Entries taken from a collection:
──────
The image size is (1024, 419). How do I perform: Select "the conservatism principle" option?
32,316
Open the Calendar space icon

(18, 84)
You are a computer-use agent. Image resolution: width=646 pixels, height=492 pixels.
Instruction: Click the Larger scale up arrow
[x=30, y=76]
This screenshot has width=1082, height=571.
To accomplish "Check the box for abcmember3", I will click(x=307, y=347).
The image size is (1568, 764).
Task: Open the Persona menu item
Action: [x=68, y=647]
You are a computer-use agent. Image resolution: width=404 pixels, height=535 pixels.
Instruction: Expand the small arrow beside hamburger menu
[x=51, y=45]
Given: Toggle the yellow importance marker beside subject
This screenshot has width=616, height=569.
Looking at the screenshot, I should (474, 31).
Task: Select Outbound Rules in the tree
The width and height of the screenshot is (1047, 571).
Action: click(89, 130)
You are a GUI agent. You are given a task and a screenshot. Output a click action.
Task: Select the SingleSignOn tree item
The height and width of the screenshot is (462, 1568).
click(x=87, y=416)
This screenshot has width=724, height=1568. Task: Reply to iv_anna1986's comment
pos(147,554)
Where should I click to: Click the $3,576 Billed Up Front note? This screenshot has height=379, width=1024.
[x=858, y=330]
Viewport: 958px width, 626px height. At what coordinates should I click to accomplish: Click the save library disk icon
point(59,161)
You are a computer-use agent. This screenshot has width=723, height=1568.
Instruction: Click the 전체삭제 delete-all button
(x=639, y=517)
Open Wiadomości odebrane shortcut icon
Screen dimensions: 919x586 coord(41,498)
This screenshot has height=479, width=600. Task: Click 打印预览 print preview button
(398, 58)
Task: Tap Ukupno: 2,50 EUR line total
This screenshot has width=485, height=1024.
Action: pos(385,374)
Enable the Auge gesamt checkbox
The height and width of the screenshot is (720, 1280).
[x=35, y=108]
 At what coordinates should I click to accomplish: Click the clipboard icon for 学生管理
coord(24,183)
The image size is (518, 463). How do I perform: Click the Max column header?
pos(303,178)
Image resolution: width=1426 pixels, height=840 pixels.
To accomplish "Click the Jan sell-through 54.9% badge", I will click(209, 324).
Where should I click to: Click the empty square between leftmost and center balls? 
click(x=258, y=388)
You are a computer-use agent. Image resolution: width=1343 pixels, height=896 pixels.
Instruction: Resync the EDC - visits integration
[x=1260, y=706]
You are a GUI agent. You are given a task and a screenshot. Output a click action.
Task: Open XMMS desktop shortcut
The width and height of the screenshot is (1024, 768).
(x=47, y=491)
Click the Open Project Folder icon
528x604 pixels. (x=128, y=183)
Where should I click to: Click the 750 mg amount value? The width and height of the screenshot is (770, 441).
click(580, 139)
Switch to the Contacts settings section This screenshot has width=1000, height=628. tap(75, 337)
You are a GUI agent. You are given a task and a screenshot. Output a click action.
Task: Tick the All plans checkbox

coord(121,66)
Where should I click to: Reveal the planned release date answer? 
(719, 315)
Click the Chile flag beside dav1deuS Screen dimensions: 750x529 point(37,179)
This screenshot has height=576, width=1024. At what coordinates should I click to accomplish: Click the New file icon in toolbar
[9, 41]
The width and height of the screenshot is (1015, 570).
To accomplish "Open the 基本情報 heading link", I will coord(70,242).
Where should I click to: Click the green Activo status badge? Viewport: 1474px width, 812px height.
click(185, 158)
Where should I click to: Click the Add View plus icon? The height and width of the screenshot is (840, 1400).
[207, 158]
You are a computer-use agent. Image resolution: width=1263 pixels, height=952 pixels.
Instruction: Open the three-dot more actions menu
──────
Task instructions =
Could you retype exactly the lines above, starting at the line that contains "The height and width of the screenshot is (720, 1280)." and ending at the line that contains "The width and height of the screenshot is (1015, 570).", and nothing more?

Answer to this exercise =
The height and width of the screenshot is (720, 1280).
[x=35, y=108]
 At what coordinates should I click to accomplish: Click the clipboard icon for 学生管理
coord(24,183)
The image size is (518, 463). How do I perform: Click the Max column header?
pos(303,178)
Image resolution: width=1426 pixels, height=840 pixels.
To accomplish "Click the Jan sell-through 54.9% badge", I will click(209, 324).
Where should I click to: Click the empty square between leftmost and center balls? 
click(x=258, y=388)
You are a computer-use agent. Image resolution: width=1343 pixels, height=896 pixels.
Instruction: Resync the EDC - visits integration
[x=1260, y=706]
You are a GUI agent. You are given a task and a screenshot. Output a click action.
Task: Open XMMS desktop shortcut
The width and height of the screenshot is (1024, 768).
(x=47, y=491)
Click the Open Project Folder icon
528x604 pixels. (x=128, y=183)
Where should I click to: Click the 750 mg amount value? The width and height of the screenshot is (770, 441).
click(580, 139)
Switch to the Contacts settings section This screenshot has width=1000, height=628. tap(75, 337)
You are a GUI agent. You are given a task and a screenshot. Output a click action.
Task: Tick the All plans checkbox

coord(121,66)
Where should I click to: Reveal the planned release date answer? 
(719, 315)
Click the Chile flag beside dav1deuS Screen dimensions: 750x529 point(37,179)
This screenshot has height=576, width=1024. At what coordinates should I click to accomplish: Click the New file icon in toolbar
[9, 41]
The width and height of the screenshot is (1015, 570).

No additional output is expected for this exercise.